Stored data
◇ ◇ ◇ ◇
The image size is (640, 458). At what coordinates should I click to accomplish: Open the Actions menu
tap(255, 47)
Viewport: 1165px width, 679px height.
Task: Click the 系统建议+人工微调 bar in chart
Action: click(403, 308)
◇ ◇ ◇ ◇
→ **WORK ITEM**: Every entry should be reproduced word for word.

→ **EXERCISE RESPONSE**:
The image size is (640, 458). At what coordinates should I click to accomplish: Open the Actions menu
tap(255, 47)
Viewport: 1165px width, 679px height.
Task: Click the 系统建议+人工微调 bar in chart
Action: click(403, 308)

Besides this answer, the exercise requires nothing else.